▶ **Excerpt provided**
[Start of section]
Göbel Divin Marquis Loudspeaker…

At first glance, it’s easy to assume that the Marquis is essentially half of a Divin Noblesse. After all, it uses half the number of mid and bass drivers and costs half of the price. But stand the two speakers next to each other and you soon realise there’s rather more to it than that. For a start, the Marquis cabinet is a lot larger than you might think. Despite the straight sides, a dramatic, almost Twiggy-esque contrast to the voluptuous hour-glass figures of the larger models, the Marquis is both taller and a lot deeper than you expect. The Heil tweeter in the Marquis sits with the lower edge of its horn level with the upper edge of the driver horn in the Noblesse. That adds up to an 8”/200mm difference in the height of the driver’s acoustic centre. Likewise, the cabinet on the Marquis may be 4”/100mm shorter in depth than the Noblesse, but it’s back panel runs vertically for the full height of the speaker, where the Noblesse cabinet is savagely tapered and sculpted. The end result is that the Marquis offers a narrower, taller baffle to the listener, but maximises the volume enclosed behind it. On paper that translates to a sensitivity difference of 3dB between the two speakers, but the same low-frequency extension, although in practice, I’m not sure it really works out that way…

What does work is the symmetrical porting that’s been applied to the bottom end of all the Divin designs. Aimed at avoiding asymmetrical loading of the woofer and the distortion that creates, combined with careful cabinet design the result is a clarity, speed and lack of overhang to low-frequencies that is beyond unusual and significantly more natural than the vast majority of speakers. It’s something that the Marquis shares with the Noblesse and the even larger Majestic, a speaker that manages to scale performances almost perfectly, despite its colossal dimensions. That’s something of a Divin theme, and if the Marquis can’t match the chameleon-like acoustic flexibility of the larger models, it still makes each and every recording distinct and individual.
[End of section]
▶ **Work item**
Carry on the review of the Göbel Divin Marquis loudspeaker from the point at which it stops, keeping to its manner and tone.

▶ **Exercise data**
[Start of section]
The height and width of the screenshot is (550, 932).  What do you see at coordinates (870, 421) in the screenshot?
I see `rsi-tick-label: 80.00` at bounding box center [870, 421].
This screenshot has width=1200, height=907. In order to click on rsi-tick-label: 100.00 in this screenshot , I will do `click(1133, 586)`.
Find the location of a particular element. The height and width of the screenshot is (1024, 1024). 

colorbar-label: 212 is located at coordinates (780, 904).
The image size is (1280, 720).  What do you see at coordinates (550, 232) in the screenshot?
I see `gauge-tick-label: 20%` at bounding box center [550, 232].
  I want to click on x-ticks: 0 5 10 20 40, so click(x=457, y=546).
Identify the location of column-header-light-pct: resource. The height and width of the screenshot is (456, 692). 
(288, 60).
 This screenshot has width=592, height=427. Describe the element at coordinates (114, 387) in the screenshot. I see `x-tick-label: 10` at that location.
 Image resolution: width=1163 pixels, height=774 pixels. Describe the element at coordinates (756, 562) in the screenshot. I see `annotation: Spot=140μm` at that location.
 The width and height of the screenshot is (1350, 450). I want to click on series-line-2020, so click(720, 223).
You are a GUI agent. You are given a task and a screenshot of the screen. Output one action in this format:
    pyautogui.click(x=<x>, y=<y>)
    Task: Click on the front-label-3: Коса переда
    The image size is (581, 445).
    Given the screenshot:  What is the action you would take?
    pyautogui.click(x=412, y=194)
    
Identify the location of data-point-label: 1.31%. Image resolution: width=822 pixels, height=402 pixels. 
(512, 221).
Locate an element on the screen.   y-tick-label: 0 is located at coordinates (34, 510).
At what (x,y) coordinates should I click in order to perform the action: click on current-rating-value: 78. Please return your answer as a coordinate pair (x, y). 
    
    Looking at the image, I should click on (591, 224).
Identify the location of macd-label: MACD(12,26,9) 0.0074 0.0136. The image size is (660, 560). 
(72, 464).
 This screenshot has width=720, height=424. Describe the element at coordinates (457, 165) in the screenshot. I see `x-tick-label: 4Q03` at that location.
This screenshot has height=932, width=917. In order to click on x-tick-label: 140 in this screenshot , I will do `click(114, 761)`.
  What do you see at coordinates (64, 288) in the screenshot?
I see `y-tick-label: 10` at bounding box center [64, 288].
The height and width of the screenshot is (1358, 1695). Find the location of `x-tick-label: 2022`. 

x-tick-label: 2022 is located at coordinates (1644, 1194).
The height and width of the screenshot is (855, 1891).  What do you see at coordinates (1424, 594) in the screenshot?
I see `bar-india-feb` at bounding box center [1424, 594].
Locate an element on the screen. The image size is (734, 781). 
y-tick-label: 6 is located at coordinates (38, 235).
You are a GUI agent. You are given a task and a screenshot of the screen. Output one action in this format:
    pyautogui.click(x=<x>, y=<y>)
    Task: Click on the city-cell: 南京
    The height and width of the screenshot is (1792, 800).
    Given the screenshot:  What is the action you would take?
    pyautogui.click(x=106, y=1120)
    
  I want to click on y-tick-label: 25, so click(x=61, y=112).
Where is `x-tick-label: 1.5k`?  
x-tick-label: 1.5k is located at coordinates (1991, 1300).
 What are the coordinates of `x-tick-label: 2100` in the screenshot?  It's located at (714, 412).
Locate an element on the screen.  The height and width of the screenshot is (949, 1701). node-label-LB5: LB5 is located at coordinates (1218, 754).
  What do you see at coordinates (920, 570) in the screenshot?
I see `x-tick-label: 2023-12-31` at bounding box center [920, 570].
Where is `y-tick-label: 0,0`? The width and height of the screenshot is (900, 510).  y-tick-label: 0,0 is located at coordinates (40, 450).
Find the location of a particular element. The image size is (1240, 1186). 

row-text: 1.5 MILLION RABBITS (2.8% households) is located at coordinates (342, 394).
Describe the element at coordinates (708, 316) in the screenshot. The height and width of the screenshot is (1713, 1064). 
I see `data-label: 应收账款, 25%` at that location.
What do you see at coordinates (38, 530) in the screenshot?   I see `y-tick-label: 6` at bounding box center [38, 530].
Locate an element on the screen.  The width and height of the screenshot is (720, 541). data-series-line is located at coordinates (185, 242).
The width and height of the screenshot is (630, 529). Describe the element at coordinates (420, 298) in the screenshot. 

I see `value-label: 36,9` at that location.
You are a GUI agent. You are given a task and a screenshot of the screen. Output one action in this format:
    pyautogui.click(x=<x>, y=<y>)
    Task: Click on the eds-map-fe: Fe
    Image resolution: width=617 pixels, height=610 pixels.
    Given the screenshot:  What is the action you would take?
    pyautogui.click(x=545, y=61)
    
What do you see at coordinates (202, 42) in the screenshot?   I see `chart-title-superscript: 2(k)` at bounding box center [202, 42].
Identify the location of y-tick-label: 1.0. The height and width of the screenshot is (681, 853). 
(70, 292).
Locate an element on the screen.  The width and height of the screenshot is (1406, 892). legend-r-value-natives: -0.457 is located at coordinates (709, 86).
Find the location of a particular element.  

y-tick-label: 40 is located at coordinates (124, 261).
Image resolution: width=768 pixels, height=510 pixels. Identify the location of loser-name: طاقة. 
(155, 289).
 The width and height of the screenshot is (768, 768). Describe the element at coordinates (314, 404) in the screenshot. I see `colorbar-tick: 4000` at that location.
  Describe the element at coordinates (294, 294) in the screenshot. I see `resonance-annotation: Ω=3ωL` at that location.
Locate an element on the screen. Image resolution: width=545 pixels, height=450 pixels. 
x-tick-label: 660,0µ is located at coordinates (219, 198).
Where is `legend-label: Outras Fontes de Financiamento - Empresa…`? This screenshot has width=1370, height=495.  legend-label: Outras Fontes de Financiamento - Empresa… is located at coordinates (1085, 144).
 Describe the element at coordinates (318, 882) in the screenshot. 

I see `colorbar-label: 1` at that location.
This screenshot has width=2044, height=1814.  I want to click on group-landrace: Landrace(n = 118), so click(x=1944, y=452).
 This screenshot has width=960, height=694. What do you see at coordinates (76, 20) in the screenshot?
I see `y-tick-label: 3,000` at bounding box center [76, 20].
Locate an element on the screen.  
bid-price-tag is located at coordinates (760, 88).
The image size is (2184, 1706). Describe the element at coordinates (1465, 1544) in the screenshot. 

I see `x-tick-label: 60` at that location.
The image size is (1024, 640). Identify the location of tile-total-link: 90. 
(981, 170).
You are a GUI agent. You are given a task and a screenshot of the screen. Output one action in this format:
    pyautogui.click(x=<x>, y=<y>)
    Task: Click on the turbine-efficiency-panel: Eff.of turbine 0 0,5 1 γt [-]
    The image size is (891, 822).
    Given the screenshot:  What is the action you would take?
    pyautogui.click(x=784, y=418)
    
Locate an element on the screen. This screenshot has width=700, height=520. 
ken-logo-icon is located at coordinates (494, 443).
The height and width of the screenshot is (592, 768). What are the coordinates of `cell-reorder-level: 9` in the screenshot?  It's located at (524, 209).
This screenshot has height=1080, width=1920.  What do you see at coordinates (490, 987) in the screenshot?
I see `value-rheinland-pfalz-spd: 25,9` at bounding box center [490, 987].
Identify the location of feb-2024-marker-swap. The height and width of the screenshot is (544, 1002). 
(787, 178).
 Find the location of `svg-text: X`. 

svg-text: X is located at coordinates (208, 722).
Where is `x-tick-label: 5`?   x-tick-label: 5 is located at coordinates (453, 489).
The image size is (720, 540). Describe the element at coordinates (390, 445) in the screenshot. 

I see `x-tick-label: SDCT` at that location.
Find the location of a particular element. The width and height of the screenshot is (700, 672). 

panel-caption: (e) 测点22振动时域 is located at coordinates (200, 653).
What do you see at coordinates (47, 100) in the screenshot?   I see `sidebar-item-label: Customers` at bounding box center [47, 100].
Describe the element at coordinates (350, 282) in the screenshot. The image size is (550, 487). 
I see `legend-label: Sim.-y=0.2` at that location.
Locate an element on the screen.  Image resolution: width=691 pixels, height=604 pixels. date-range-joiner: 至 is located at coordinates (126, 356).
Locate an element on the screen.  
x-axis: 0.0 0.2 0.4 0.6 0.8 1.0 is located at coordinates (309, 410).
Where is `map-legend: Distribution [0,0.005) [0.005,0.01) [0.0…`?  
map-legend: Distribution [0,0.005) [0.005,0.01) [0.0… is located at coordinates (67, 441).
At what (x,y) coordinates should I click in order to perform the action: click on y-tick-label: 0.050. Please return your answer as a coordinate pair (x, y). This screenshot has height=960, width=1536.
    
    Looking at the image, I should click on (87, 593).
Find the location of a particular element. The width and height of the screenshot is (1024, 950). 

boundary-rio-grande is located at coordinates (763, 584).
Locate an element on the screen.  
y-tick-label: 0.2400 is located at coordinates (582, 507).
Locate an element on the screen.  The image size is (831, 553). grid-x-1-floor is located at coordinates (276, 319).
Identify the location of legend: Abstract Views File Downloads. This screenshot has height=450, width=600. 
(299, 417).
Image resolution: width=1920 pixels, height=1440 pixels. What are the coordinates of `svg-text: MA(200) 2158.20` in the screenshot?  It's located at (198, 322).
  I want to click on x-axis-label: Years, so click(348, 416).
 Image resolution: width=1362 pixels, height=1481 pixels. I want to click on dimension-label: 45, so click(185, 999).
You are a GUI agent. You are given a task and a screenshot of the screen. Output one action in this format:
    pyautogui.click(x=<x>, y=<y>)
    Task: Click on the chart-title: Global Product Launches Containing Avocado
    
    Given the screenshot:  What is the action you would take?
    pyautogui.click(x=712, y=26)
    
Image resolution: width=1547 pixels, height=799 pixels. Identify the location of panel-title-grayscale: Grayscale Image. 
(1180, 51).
[End of section]
▶ **Response area**
Where does the Marquis get its incredible sense of musical communication? It possesses a musical integrity that allows it to stand shoulder to shoulder, at least on purely musical grounds, alongside its bigger and far more expensive brethren? No, the Marquis isn’t a better speaker than the Noblesse and it certainly can’t even come close to he scale and dimensionality of he Majestic. But it has an uncanny ability to match musical expectations and deliver musical satisfaction. That capability is founded on uncluttered clarity: temporal clarity, dynamic definition, immediacy and the absence of intrusive, distracting and disturbing colouration all add up to a singular clarity of purpose. It’s a combination of virtues that makes for a communicative and expressive musical vocabulary, one that brings performances to life and performers into the listening room. It’s something that has recently been demonstrated even more emphatically by he latest generation AvantGarde Trio, with its active current-drive amplification – at a price. But the Marquis is cut from the same musical cloth, delivers in very much the same manner, also punches well above its weight and does so in much smaller spaces.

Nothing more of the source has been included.